Q. As Associate VP of Yale University for New Haven and State Affairs, how do you describe your impact on the LGBT community?

A. I’m proud to be part of an institution that affirms and supports its LGBT students, staff, faculty, and alumni/ae and that is a growing center of scholarship for and about LGBT history, theory, and people.  I’m likewise glad we are able to support community efforts like the Pride Center, CABO, True Colors, and others, as well as to make campus events and resources available to our neighbors.

Q. As Connecticut's first openly gay elected official, did you realize the path you were trailblazing?

A. Well, I was following the path blazed by many others and doing my little bit to clear the way for others to follow.  It was nice to be a link in the chain and a brick in the foundation.  I’m proudest of helping lead a grassroots effort in my first year as alderman where the City passed an ordinance prohibiting discrimination on the basis of sexual orientation.  That effort, which passed without a negative vote at the Board of Alders, came from a true grassroots mobilization and was itself a brick in the foundation of building the successful statewide effort for inclusion of gays and lesbians.  Having been recognized with other elected officials by the Victory Fund at the 1993 March on Washington, I am delighted by how many more places, near and far have elected lesbian and gay city and state officials and members of congress since then.  It could always go faster (and should), but we good folks are winning and the tide of history is ours to ride.  Houston, we have a solution.

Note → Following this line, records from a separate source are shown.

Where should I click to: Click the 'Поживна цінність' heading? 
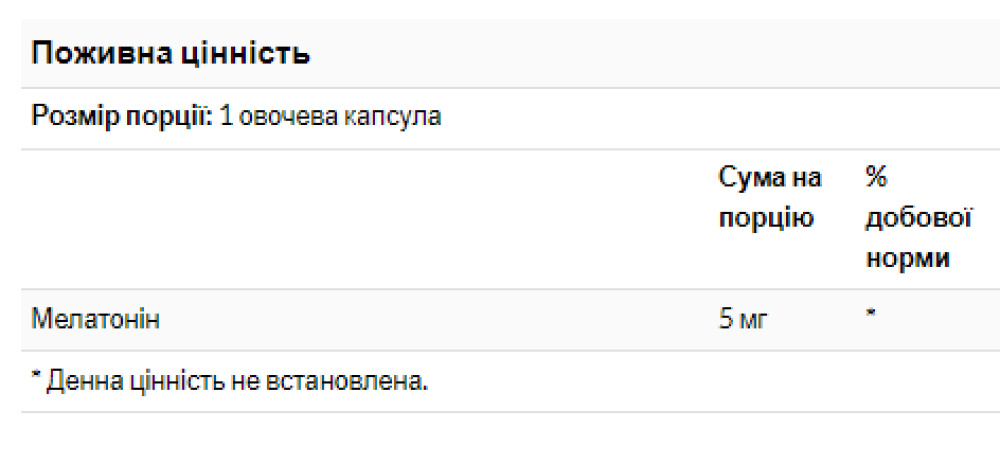click(x=171, y=53)
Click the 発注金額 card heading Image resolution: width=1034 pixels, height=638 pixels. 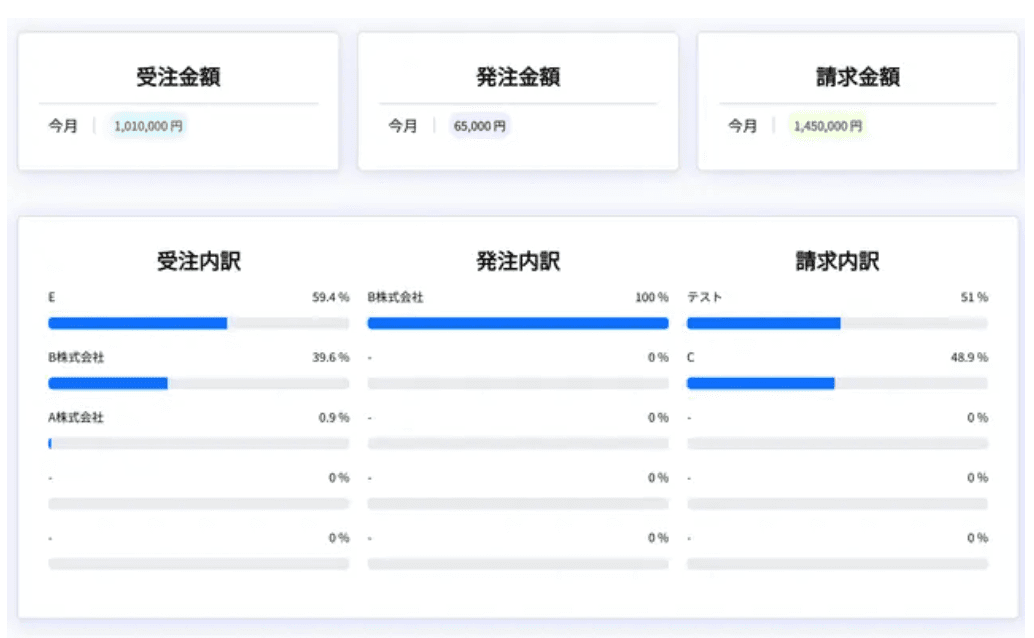[x=518, y=77]
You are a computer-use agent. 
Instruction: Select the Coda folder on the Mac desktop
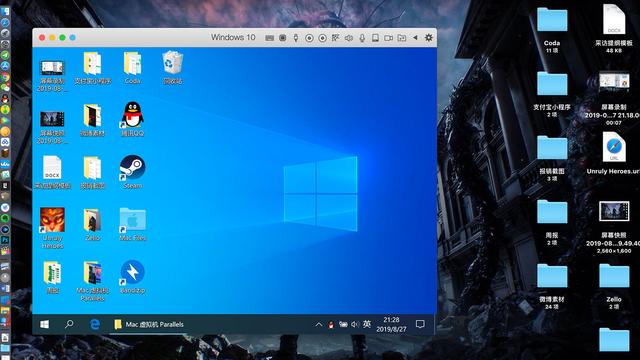click(x=552, y=30)
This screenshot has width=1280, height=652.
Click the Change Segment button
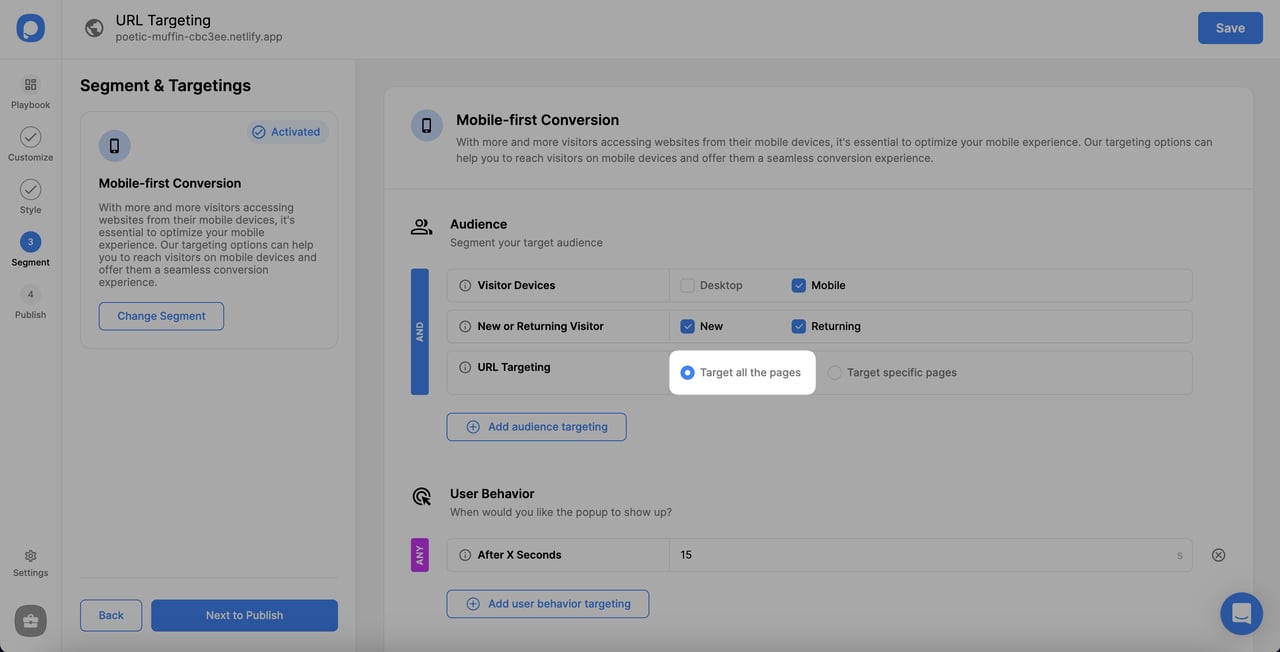[161, 316]
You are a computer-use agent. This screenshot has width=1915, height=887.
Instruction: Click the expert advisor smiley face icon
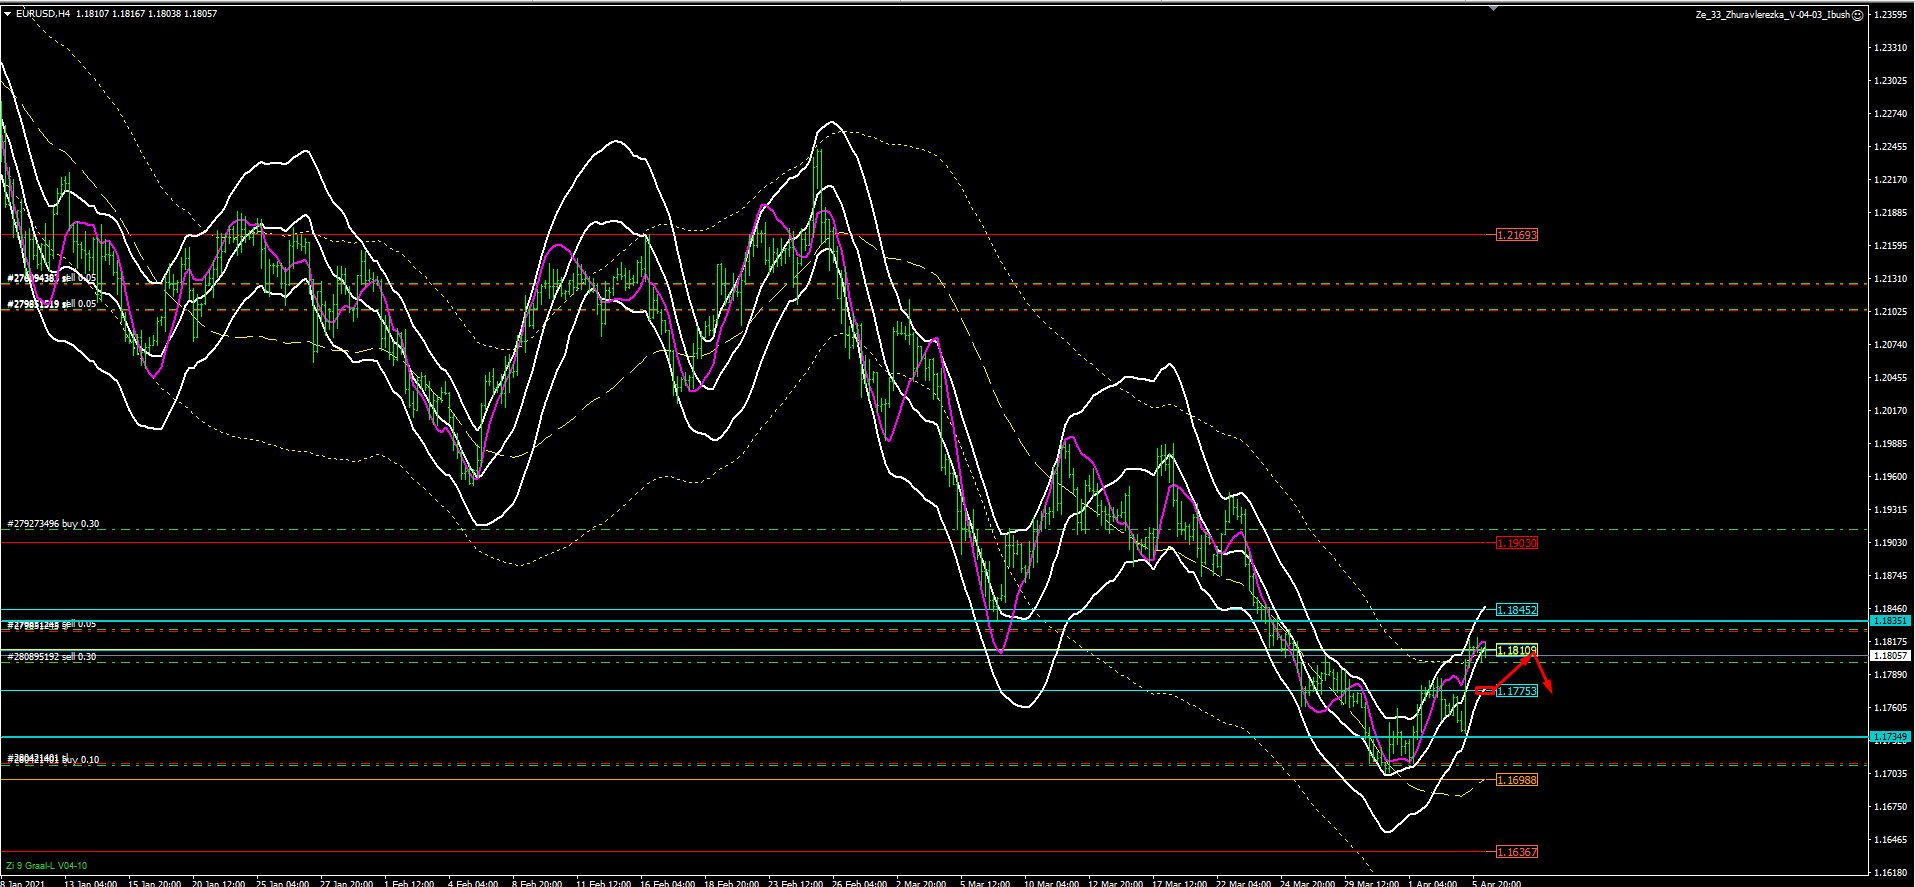(1858, 15)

Q. Who is your personal LGBT icon?

A. Bayard Rustin. Del Martin. Harvey Milk. Phyllis Lyon. Jimmy Baldwin. Audre Lord. Leif Mitchell.  Dena Castricone.  The Imperial Sovereign Court.  The straight men and women of the African National Congress who supported their gay sisters and brothers in the struggle and enshrined lesbian and gay equality in the new South African constitution after apartheid. And, especially, the unsung young gay men and lesbians in developing countries around the globe who are coming out and standing up and struggling for a more just and open world. Mostly, though, William Frank Mitchell, then, now, and always.

Q. Do you have a favorite LGBT movie?

A. The Life and Times of Harvey Milk, the documentary, especially the hope speech that reminds us our work now and always must be for the young people out there in the Altoona, Pennsylvanias of the world.  I’ll admit a close second is the interactive version of Mommie Dearest hosted by Hedda Lettuce.

Q. What are some of your favorite things to do around New Haven?

A. Do you have ten hours to listen and 100 pages I can fill up??? Well, some favorite things are eating @ Miya’s, Claire’s, Yale College dining halls, Caseus, 116 Crown Street; coffee at Blue State, Willoughby’s, or Jenelle’s; tea at the Lizzie; shows at the Rep, Cabaret, Shubert, Long Wharf; walking around the Knights of Columbus Museum, Grove Street Cemetery, Fargeorge Nature Preserve, the gallery at Rudolph Hall, YUAG, the Center for British Art; shopping at Fashionista, Raggs, and Enson’s; hanging at the public library; introducing New Haven neighbors the amazing people and places of Yale and introducing Yalies to the amazing and people and places of our university’s hometown...among a few other things, with apologies to the few hundred places I forgot to mention.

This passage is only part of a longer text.